* [Übungstext]
● ● ●

VON REINHARD PIECHOCKI

Meine erste Westreise 1989 führte mich an die Berliner Musikhochschule. Ich war klavierbegeistert und interessierte mich für die berühmten 24 Etüden Chopins. In der Bibliothek der Hochschule las ich, dass die tschechische Pianistin Alice Herz-Sommer 1943 im Ghetto von Theresienstadt bei einem Konzert für ihre Mithäftlinge die 24 Etüden von Chopin gespielt haben soll. Mein Gott, dachte ich. In einem Konzentrationslager auswendig die Etüden spielen, die zum Schwersten gehören, das fürs Klavier komponiert wurde.

● ● ●

* [Arbeitsauftrag 1] Schreiben Sie aus dem Übungstext alles von „VON REINHARD PIECHOCKI“ bis hinunter zu „Klavier komponiert wurde.“ wortgetreu ab.
* [Arbeitsauftrag 2] Prüfen Sie, ob die Aussagen (a), (b) und (c) mit dem Übungstext übereinstimmen, und belegen Sie jedes Ja oder Nein mit den entscheidenden Worten als genauem Zitat. (a) Die erste Westreise führte 1989 an die Berliner Musikhochschule. (b) Alice Herz-Sommer war eine polnische Pianistin. (c) Das Konzert in Theresienstadt fand 1945 statt.
Die Datensätze haben damit nichts zu tun.

Daten zur Verortung von Pixelkoordinaten
● ● ●

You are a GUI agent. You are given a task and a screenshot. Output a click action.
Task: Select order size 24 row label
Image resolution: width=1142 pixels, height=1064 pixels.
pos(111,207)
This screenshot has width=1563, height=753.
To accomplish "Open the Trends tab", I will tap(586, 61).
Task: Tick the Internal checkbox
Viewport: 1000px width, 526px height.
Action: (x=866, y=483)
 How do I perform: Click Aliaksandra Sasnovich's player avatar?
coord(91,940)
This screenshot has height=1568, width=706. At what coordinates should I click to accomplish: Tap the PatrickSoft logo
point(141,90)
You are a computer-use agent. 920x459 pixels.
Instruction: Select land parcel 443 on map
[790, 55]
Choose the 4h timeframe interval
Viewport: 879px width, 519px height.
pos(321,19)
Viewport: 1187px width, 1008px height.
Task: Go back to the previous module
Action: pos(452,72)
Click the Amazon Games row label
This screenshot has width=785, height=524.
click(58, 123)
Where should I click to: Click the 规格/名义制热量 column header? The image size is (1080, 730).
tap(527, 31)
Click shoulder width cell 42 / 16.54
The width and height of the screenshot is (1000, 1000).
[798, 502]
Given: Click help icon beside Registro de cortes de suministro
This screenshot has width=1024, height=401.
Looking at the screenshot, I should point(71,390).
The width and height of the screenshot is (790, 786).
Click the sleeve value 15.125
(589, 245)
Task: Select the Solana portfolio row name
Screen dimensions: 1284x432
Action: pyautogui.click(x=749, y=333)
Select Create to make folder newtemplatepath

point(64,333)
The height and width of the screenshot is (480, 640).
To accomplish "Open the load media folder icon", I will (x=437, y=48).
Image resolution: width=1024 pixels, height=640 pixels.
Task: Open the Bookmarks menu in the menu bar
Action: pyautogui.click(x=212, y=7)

● ● ●

* [Aufgabenergebnis 1]
VON REINHARD PIECHOCKI

Meine erste Westreise 1989 führte mich an die Berliner Musikhochschule. Ich war klavierbegeistert und interessierte mich für die berühmten 24 Etüden Chopins. In der Bibliothek der Hochschule las ich, dass die tschechische Pianistin Alice Herz-Sommer 1943 im Ghetto von Theresienstadt bei einem Konzert für ihre Mithäftlinge die 24 Etüden von Chopin gespielt haben soll. Mein Gott, dachte ich. In einem Konzentrationslager auswendig die Etüden spielen, die zum Schwersten gehören, das fürs Klavier komponiert wurde.

* [Aufgabenergebnis 2]
(a) Ja: „Meine erste Westreise 1989 führte mich an die Berliner Musikhochschule.“
(b) Nein: „die tschechische Pianistin Alice Herz-Sommer“
(c) Nein: „1943 im Ghetto von Theresienstadt“